
            La primera vez que vi la tipografía Futura Extra Bold Condensed Oblique, con la palabra Obey, fue en una playera que tenía el rostro del ratón de Walter, supuesto masón 33, en una imagen binaria que era intrigante. Nada sabía del artista Shepard Fairey, ni de John Carpenter. Como muchos de mis compañeros de generación, entré al cine por la puerta trasera. Gracias a remakes y a referencias en programas de televisión. Tuve entonces que esperar hasta que Tepito hiciera su parte en el proceso de reproducción fraudulenta, pionera y curiosa, para llegar a esta pieza. Siempre indirectamente.

- _Tareas a realizar_:
a - Indica si cada afirmación concuerda con el fragmento sobre la tipografía Futura y justifica cada respuesta con la cita textual decisiva: (i) Quien narra ya conocía al artista Shepard Fairey cuando vio la playera. (ii) En la playera aparecía la palabra Obey en tipografía Futura Extra Bold Condensed Oblique. (iii) Quien narra llegó al cine gracias a remakes y a referencias en programas de televisión.
b - Según el fragmento sobre la tipografía Futura, ¿qué tuvo que esperar quien narra para llegar a esta pieza?
c - Continúa el fragmento sobre la tipografía Futura a partir de su última oración.
El listado proviene de una fuente distinta a la del fragmento.

- _Datos proporcionados_:

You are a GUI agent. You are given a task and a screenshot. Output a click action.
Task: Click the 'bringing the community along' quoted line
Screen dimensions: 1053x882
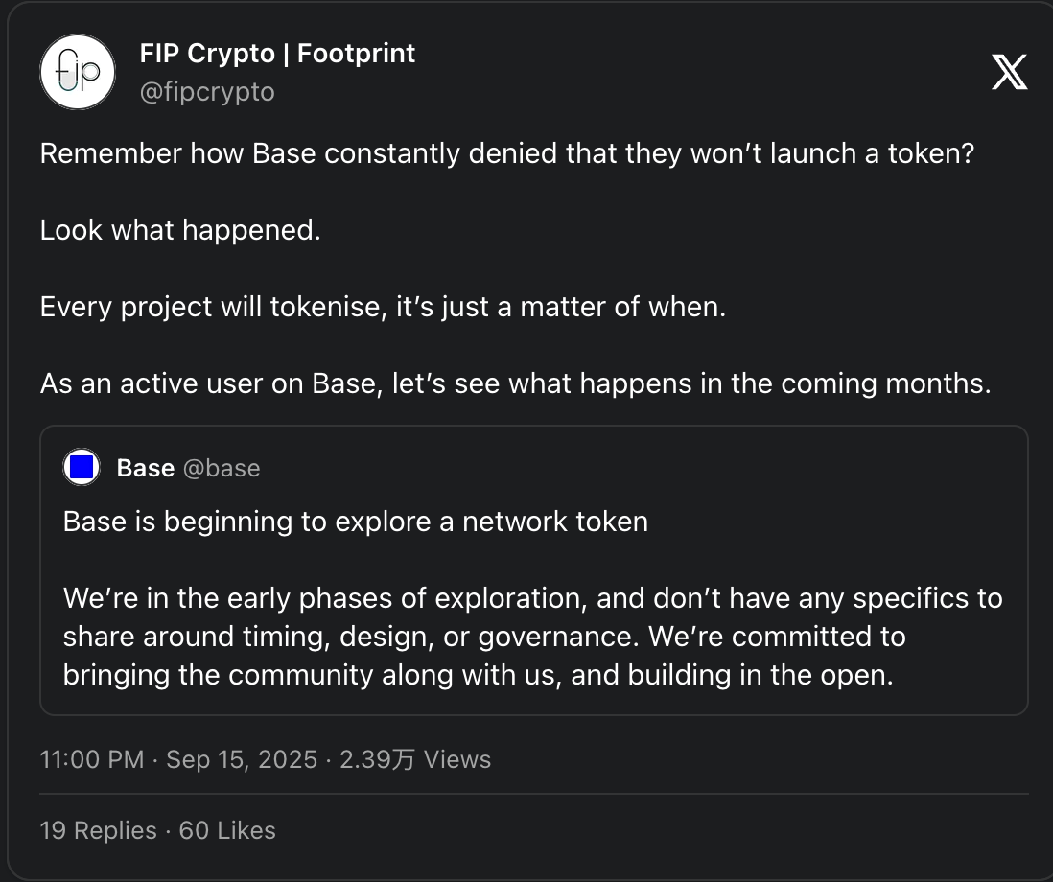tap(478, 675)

- _Respuestas por número_:
a -
(i) No: "Nada sabía del artista Shepard Fairey, ni de John Carpenter."
(ii) Sí: "La primera vez que vi la tipografía Futura Extra Bold Condensed Oblique, con la palabra Obey, fue en una playera"
(iii) Sí: "Gracias a remakes y a referencias en programas de televisión."

b - Tuvo que esperar a que Tepito hiciera su parte en el proceso de reproducción fraudulenta.

c -
            Las películas de Carpenter no siempre son alegorías tan drásticas como esta historia de extraterrestres. Fiel al horror y a la ciencia ficción, John desarrolló en su largometraje una crítica llana e (como curiosamente parecen todas las alegorías una vez que son descubiertas) inocente al capitalismo, la publicidad y el nuevo modo de vida estadounidense en la era post Reagan. La estética del filme y los diálogos entre personajes son directas, no esconden justicias poéticas o enrevesadas actuaciones. Un adulto joven de aquella época podrá identificarse con la sensación de desamparo y desempleo que transmiten los dos protagonistas varones de la película. Allí ya no sé qué pensar de Carpenter, sus personajes protagónicos son en su mayoría masculinos y los papeles interpretados por mujeres son pésimas caricaturas de las fobias sexistas de la época (la neurótica, la traidora, la rescatada o secuestrada). Queda la inquietud en el aire.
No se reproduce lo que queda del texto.